Hoje, no almoço, um deles falou comigo. Tinham-lhe dito que eu era
jornalista; em que jornal eu trabalhava? Respondi que em jornal
nenhum. Diante do embaraço dele, expliquei: na revista Vida
Doméstica. Puxou conversa sobre política, mas eu disse com
superioridade:
-
Minha política é o Flamengo!
Ele
observou gravemente que o futebol serve para distrair o povo de seus
problemas. Enquanto o povo está discutindo futebol, o comunismo está
tramando golpes sangrentos. Lenine disse que a religião é o ópio
do povo. O futebol é, digamos, uma espécie de maconha. Explicou que
citava Lenine porque se tratava de um gênio, mas gênio inclinado
para o mal.
Falou
muito e fiquei calado, fazendo o possível para fazer um ar de
admiração atenta; mas creio que tinha apenas cara de palerma.

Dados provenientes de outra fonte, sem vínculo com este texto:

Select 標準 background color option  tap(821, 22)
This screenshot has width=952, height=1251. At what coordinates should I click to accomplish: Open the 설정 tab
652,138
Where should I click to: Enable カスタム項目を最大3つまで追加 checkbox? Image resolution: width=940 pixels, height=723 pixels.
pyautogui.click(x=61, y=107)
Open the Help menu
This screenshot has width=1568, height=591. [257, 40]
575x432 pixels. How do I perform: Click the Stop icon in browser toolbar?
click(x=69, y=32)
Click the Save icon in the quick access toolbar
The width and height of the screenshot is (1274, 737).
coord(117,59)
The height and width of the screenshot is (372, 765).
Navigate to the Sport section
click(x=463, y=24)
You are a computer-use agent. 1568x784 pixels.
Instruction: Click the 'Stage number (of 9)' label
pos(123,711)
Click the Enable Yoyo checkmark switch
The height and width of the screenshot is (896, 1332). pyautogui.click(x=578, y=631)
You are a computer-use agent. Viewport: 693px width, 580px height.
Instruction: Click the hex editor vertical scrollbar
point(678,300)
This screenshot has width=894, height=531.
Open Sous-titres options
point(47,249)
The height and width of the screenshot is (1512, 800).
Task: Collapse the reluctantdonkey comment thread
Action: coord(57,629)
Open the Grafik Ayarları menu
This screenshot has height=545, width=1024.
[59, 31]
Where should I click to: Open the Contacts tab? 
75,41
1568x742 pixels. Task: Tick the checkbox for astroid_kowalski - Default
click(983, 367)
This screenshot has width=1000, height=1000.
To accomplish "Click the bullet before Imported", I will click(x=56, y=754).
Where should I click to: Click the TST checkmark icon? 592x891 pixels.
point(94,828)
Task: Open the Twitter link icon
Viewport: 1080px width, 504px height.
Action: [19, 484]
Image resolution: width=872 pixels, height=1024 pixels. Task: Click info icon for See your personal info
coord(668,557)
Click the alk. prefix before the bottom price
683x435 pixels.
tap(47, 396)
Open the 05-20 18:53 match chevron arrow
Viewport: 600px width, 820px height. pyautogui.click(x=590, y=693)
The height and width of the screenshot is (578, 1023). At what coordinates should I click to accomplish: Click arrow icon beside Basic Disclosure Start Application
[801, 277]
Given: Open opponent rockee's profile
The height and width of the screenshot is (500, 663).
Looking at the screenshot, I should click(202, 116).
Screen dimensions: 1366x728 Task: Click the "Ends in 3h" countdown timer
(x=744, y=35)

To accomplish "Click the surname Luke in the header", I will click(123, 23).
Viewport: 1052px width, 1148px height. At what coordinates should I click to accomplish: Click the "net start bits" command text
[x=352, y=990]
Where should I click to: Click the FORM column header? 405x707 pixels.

Eu me
pergunto se ele não é capaz de telefonar para a Vida Doméstica e
perguntar o que faz lá um sujeito chamado Lauro Guedes, que é meu
nome aqui na pensão.
Dia
16 – O outro integralista me perguntou se já li alguma obra de
Spengler. Respondi que não. Ele fez questão de me emprestar um
livro.
Dia
18 – Ontem me arrisquei, indo à cidade. Procurei o Dr. Fontoura no
seu consultório. Ele ficou assustadíssimo. Disse que eu cometia uma
imprudência enorme indo ao centro, pois o meu nome saíra num
jornal, envolvido na fundacão de uma associação que a polícia
descobriu ser comunista. Que a situação dele também era delicada,
não convinha que eu o procurasse. Deu-me um pouco de dinheiro.
Dia
21 – O que me aconteceu foi surpreendente. Fui à cidade procurar o
senador, com quem, por sinal, não consegui falar. Estive com o
Clóvis, que me falou da prisão, ontem, de vários amigos, inclusive
o Dunga. Quando subia no ônibus, alguém me agarrou pelo braço.
Tremi de susto. Voltei-me; era um sujeito desconhecido, de chapéu.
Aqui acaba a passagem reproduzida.